In the linear regression method, we use a linear function for prediction: \[f(\boldsymbol x; \boldsymbol \beta)=\beta_0+\beta_1x_1+\beta_2x_2+\ldots+\beta_px_p, \]

where \(\boldsymbol x\) is a vector of input values and \(\boldsymbol \beta\) is a vector of parameters.

We train the linear regression model by minimising the training mean squared error, \[\begin{align*} \widehat{\boldsymbol \beta}=\underset{\boldsymbol \beta}{\operatorname{argmin}}\,\, \left\{\frac{1}{n}\sum_{i=1}^{n}\left(y_i-\beta_0-\sum_{j=1}^p\beta_j x_{ij}\right)^2\right\}, \end{align*} \]

where \(\widehat{\boldsymbol \beta}\) denotes the estimated parameters. This is known as the ordinary least squares (OLS) method for estimating a linear regression. To get the solution, let the design matrix be: \[\begin{equation*} \boldsymbol X=\begin{bmatrix} \begin{array}{ccccc} 1 & x_{11} & x_{12} & \ldots & x_{1p} \\ 1 & x_{21} & x_{22} & \ldots & x_{2p} \\ \vdots & \vdots & \vdots & \ddots & \vdots \\ 1 & x_{n1} & x_{n2} & \ldots & x_{np} \\ \end{array} \end{bmatrix}, \end{equation*} \] noting that we added a column of ones at the beginning of the design matrix.

As before, the output vector is:

\[\begin{equation*} \boldsymbol y=\begin{pmatrix} y_{1} \\ y_{2}\\ \vdots\\ y_{n} \end{pmatrix}. \end{equation*} \]

We can show that the OLS problem \[\begin{align*} \widehat{\boldsymbol \beta}=\underset{\boldsymbol \beta}{\operatorname{argmin}}\,\, \left\{\frac{1}{n}\sum_{i=1}^{n}\left(y_i-\beta_0-\sum_{j=1}^p\beta_j x_{ij}\right)^2\right\}, \end{align*} \]

has solution \[\widehat{\boldsymbol \beta} = (\boldsymbol X^\top\boldsymbol X)^{-1} \boldsymbol X^\top\boldsymbol y, \] under the assumption that the columns of \(\boldsymbol X\) are linearly independent.

Upon observing a new input \(\boldsymbol x_0\), we make the prediction: \[\widehat{f}(\boldsymbol x_0)=\widehat{\beta}_0+\sum_{j=1}^p\widehat{\beta}_j x_{0j}. \]

10.2 Statistical modelling for linear regression

It’s useful to contrast supervised learning with the traditional statistical modelling approach that may be familiar to you from other units.

The goal of supervised learning is to accurately predict new data.

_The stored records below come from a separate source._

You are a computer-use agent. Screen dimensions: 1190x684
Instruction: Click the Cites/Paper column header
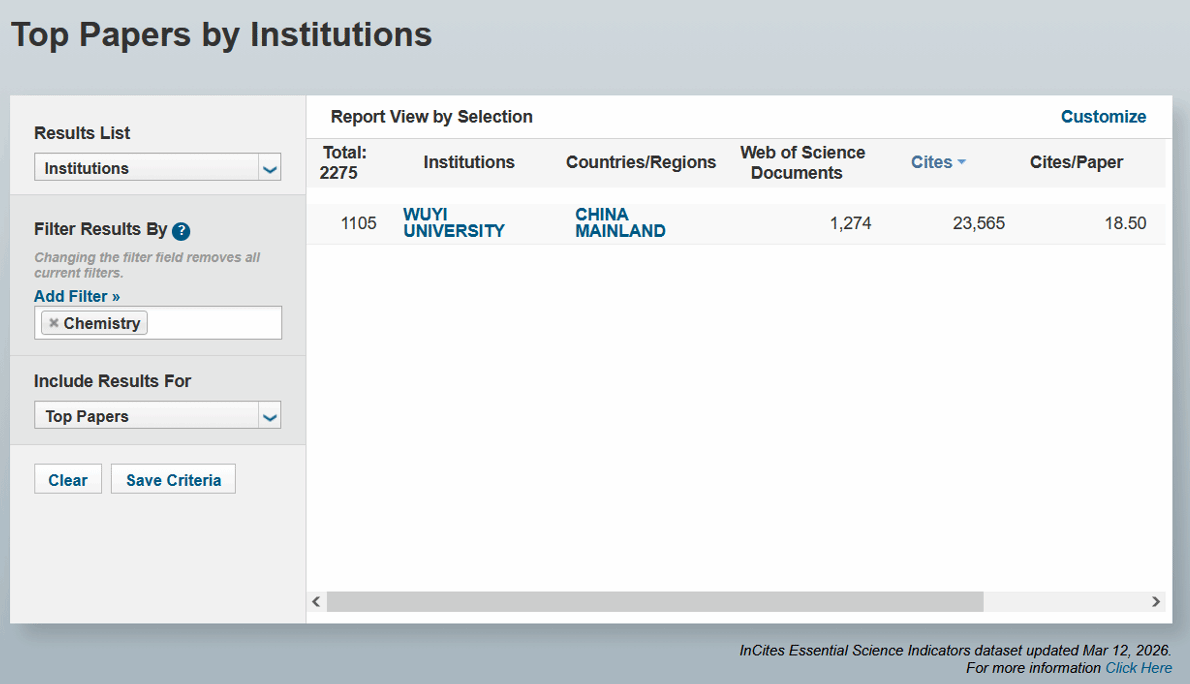(1076, 162)
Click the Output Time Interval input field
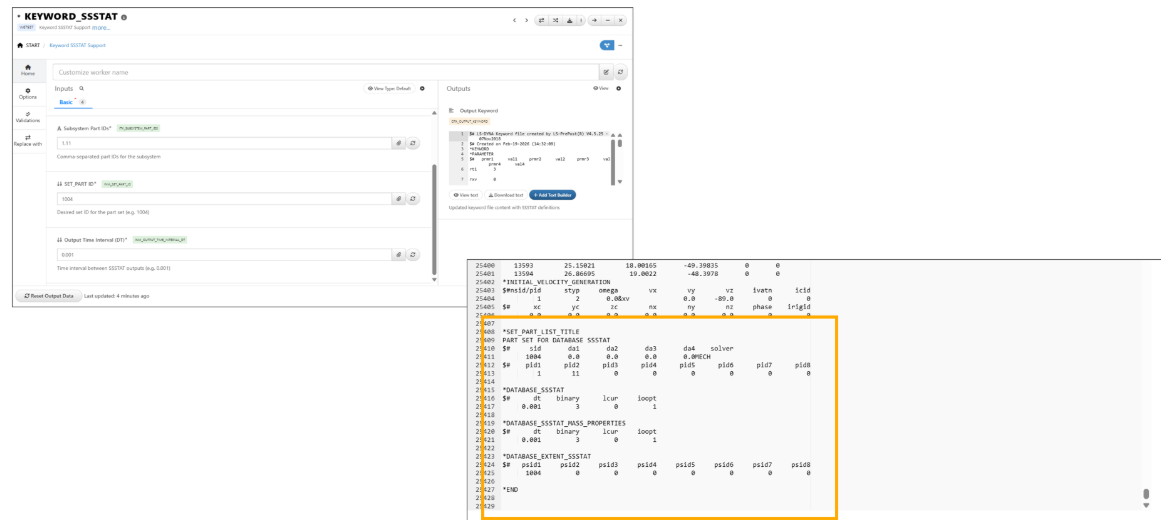 220,255
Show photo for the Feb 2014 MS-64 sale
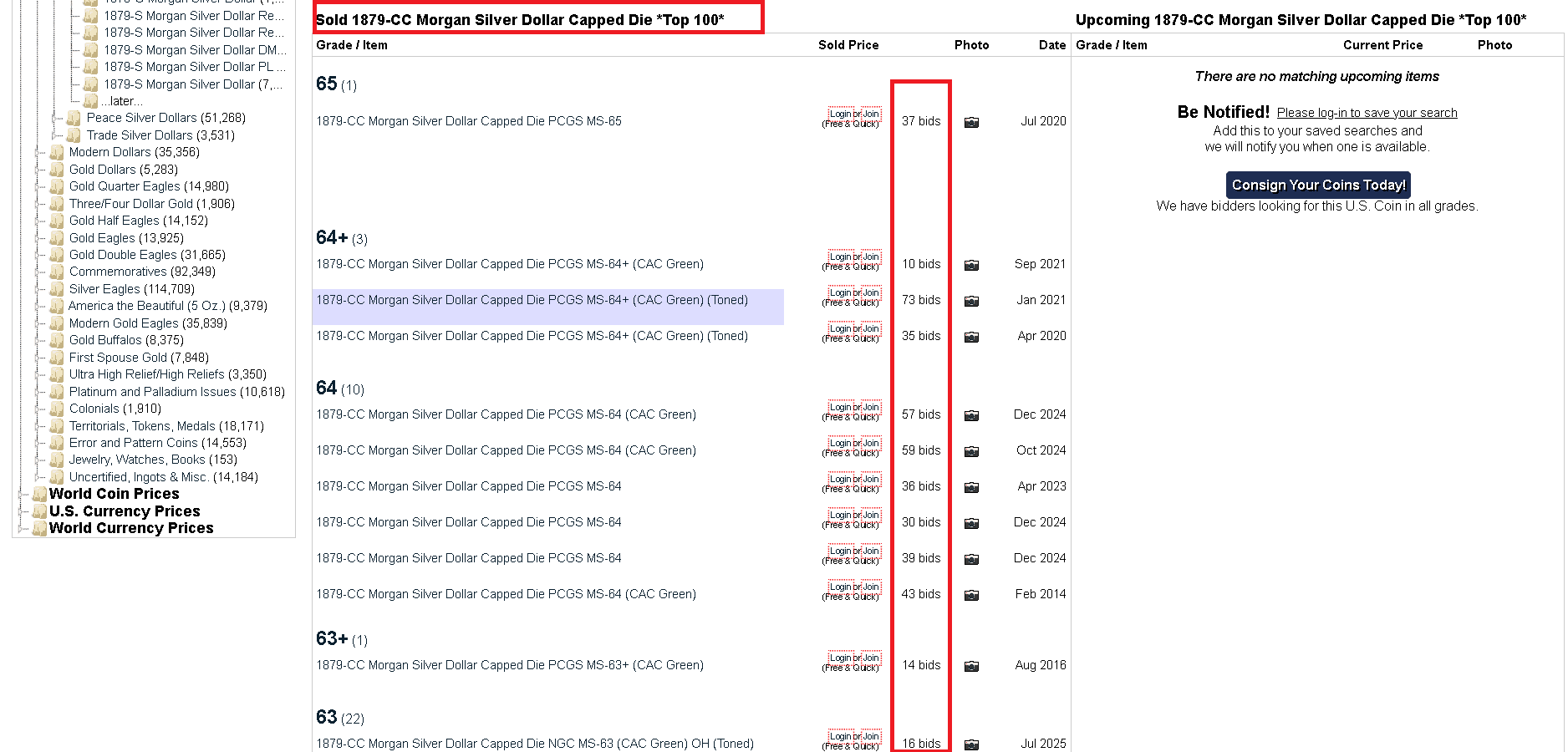 [971, 595]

In traditional statistical modelling, the goal is to make inferences about the data generating process (DGP). Prediction is just one type of statistical inference. Do you remember procedures such as confidence intervals and hypothesis testing? This type of modelling requires several assumptions regarding the DGP. In particular, we assume that the model is a good description of the data generating process.

In machine learning, we can regard the data generating process as a black box. The model doesn’t need to be a realistic description of the data generating process, it only needs to be useful for prediction. Nevertheless, statistical modelling is still useful for machine learning.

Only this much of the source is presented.